SB:  ….possibility.  That has crossed my mind.  It’s just that so much has happened over the last few months, since I left L.A. Guns.  But, right now, I’m just kind of taken everything that has been thrown my way.  I’m also doing some show shows with the Hard Rock All-stars, that features Juan Croucier from Ratt, and Jamie St.
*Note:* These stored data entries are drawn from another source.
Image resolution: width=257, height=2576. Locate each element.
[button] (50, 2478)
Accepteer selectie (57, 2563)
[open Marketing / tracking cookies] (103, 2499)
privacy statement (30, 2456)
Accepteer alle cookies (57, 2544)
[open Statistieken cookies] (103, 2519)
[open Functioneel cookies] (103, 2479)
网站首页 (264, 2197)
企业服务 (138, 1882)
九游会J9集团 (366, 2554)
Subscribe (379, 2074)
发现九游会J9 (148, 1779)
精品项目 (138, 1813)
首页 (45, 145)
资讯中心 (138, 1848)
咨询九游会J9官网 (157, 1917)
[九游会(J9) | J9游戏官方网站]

James and Pete Holmes from Black n’ Blue.  That’s been a lot of fun, and our first show is on April 20th, near San Diego, CA.  So, I’ve been learning all the Ratt material as well.  Which is cool, Warren DeMartini is a brilliant guitar player. 
 
There are also some other offers that are coming in, so I have my hands in a lot of different cookie jars right now.  I look at myself as kind of a free agent and I’ve been a busy boy.  
 
RMS:  Would you consider touring again, if the conditions were better?
 
SB:  Absolutely!!! It really wasn’t that I was opposed to touring, as much as I just needed to take a break.  I was really starting to fry out physically and mentally.  And the band (L.A. Guns) just didn’t want to stop.  I just felt it would be best for me to back away for that, for them to keep going.  And they respected that as well.  I’m alright if I’m on a bus and I can stretch out.  But any one with sciatica will tell you, it’s a bitch.  When you are not looking forward to going out on the road, it’s the most miserable thing in the world.  And it will start messing with your head. 
 
RMS:  Yeah, well it seems like you are in a good state of mind at this point in your career.
 
SB:  Yes, I am.  It’s been a bit of an adjustment for sure, I spent close to a decade in L.A. Guns.  It’s like getting out of a long marriage in a way.  But a lot of great things are happening.  And I’m working with some great and talented people.  I’m very excited about the future.  Life is a journey, and you have to look at yourself as an open book.  I have always wanted to experience new things.  And now I have the opportunity to do just that.